» Task to complete
Omit all pictures, and print word for word only the lines from the one containing "Click the search magnifier icon" through the end of the data.

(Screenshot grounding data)

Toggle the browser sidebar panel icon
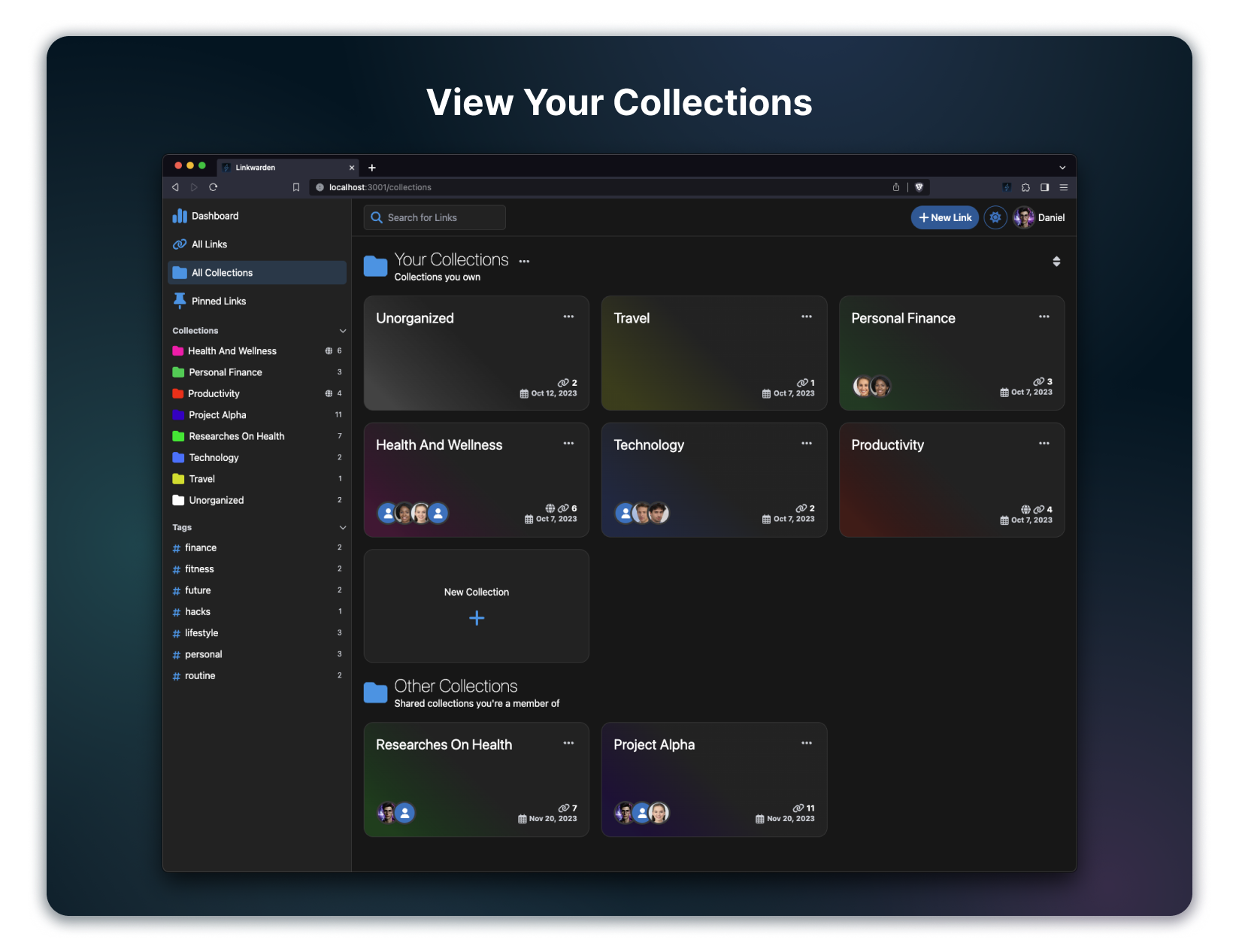 (1044, 187)
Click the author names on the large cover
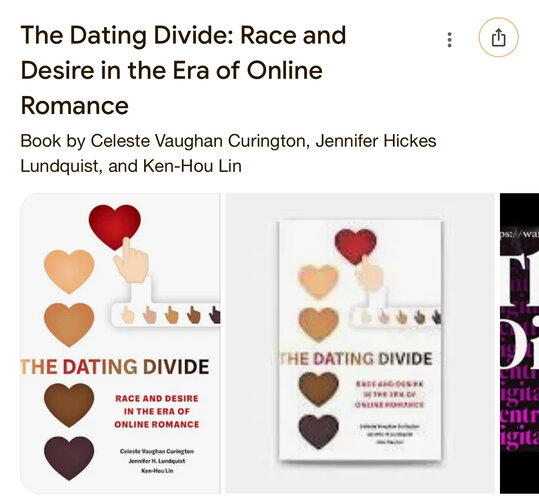This screenshot has width=539, height=500. click(x=157, y=461)
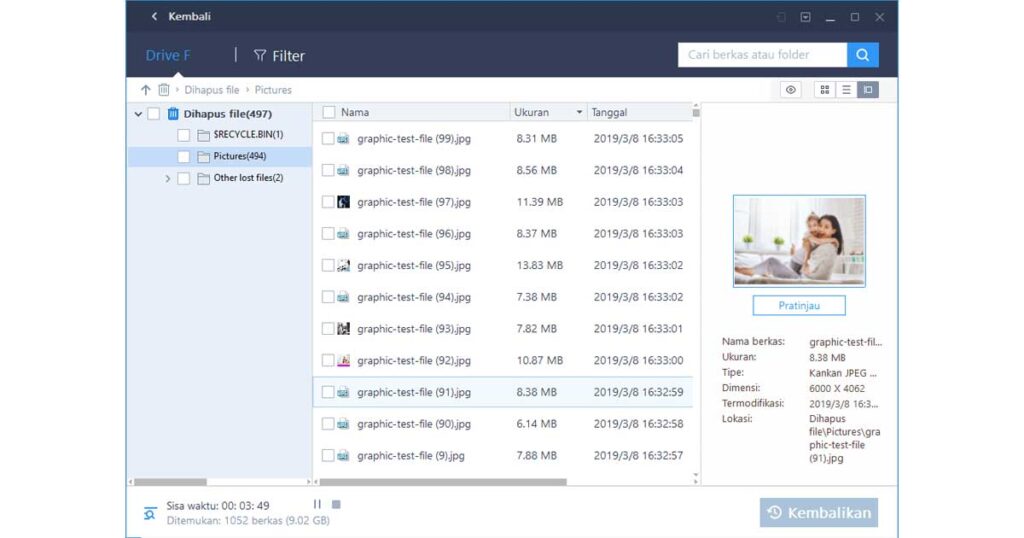
Task: Click Dihapus file in the breadcrumb path
Action: pyautogui.click(x=212, y=90)
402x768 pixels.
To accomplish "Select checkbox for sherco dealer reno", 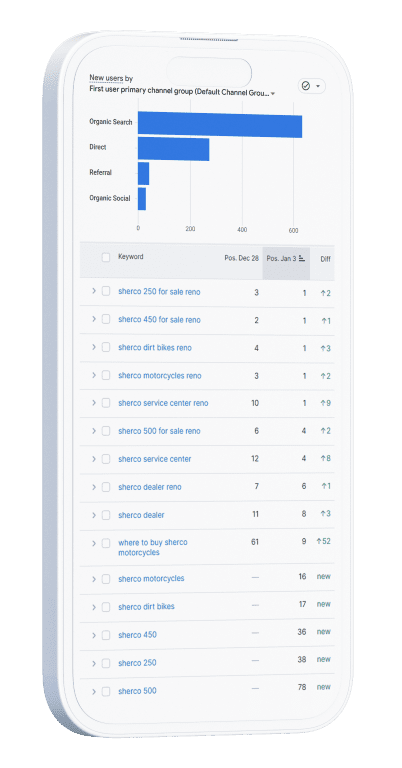I will (x=106, y=487).
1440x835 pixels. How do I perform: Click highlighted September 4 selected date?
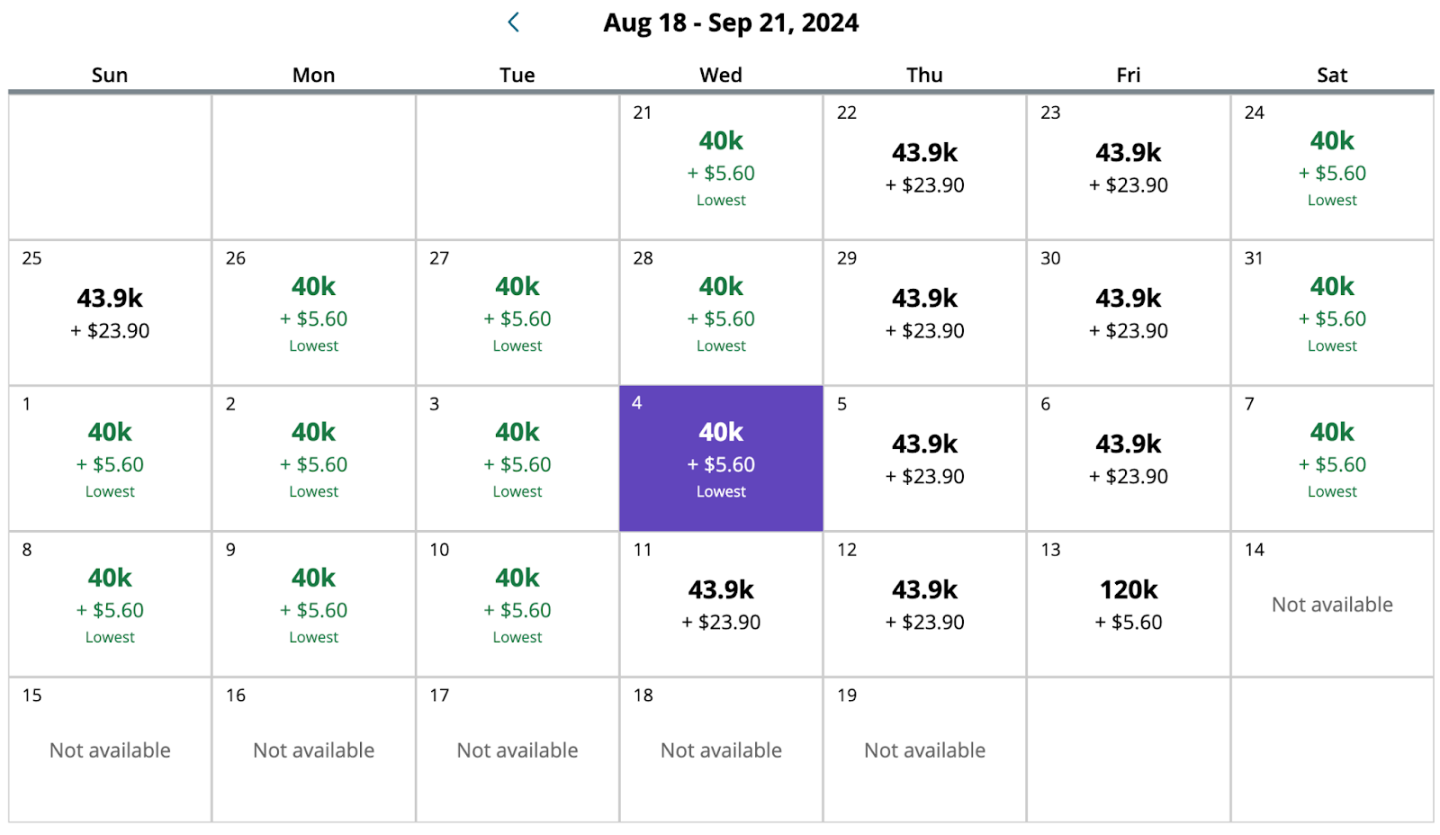(721, 458)
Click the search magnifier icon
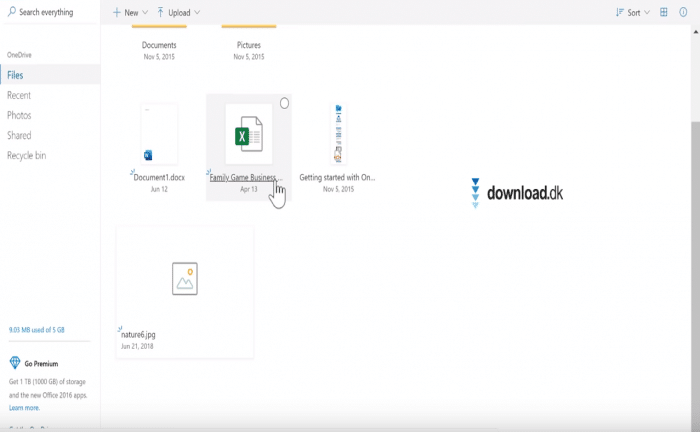Viewport: 700px width, 432px height. pyautogui.click(x=11, y=12)
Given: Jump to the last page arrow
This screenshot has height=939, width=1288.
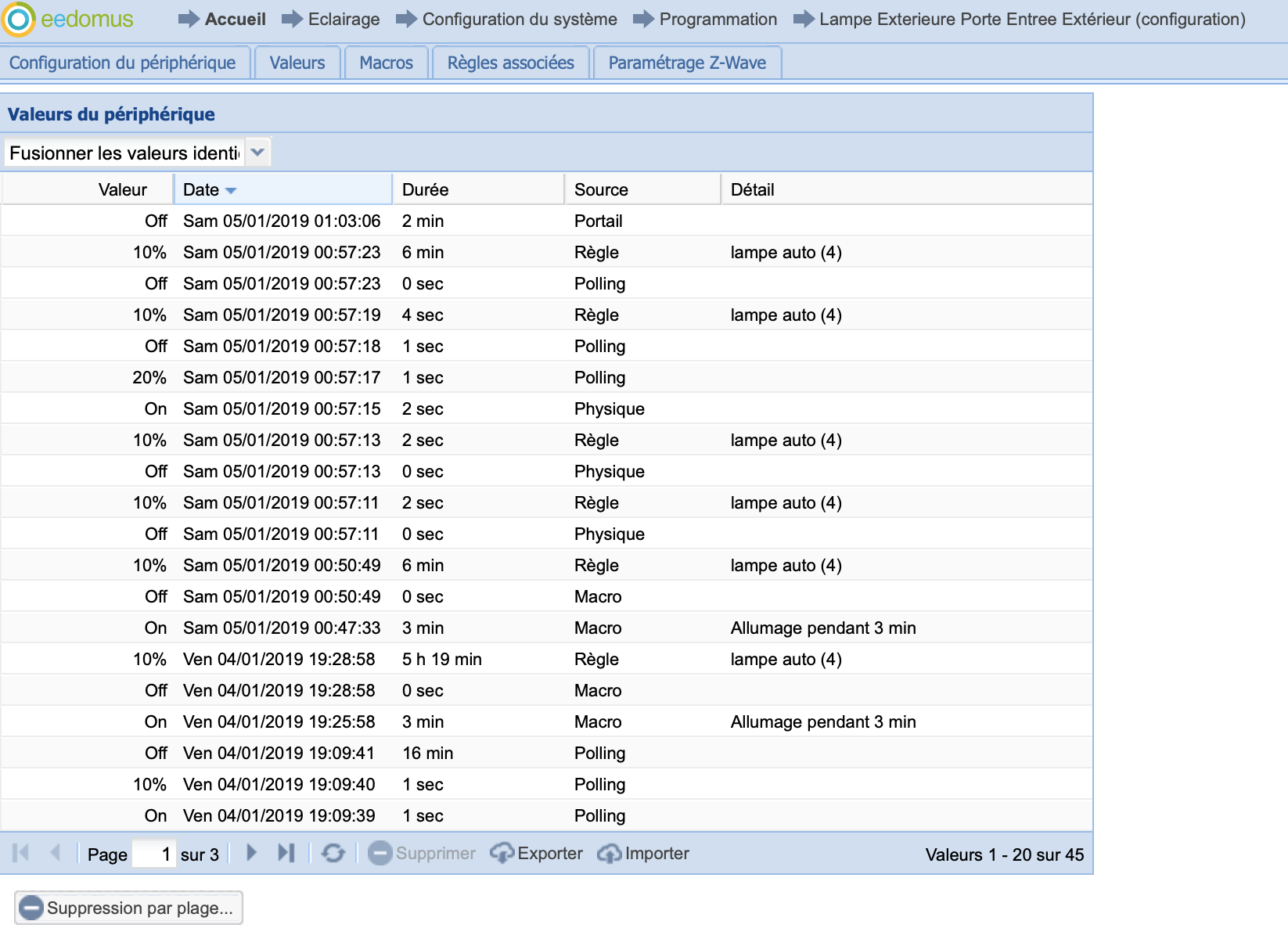Looking at the screenshot, I should pyautogui.click(x=286, y=853).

» Response to this task
Click the search magnifier icon
Viewport: 700px width, 432px height. pyautogui.click(x=11, y=12)
Given: Jump to the last page arrow
This screenshot has height=939, width=1288.
Looking at the screenshot, I should pyautogui.click(x=286, y=853).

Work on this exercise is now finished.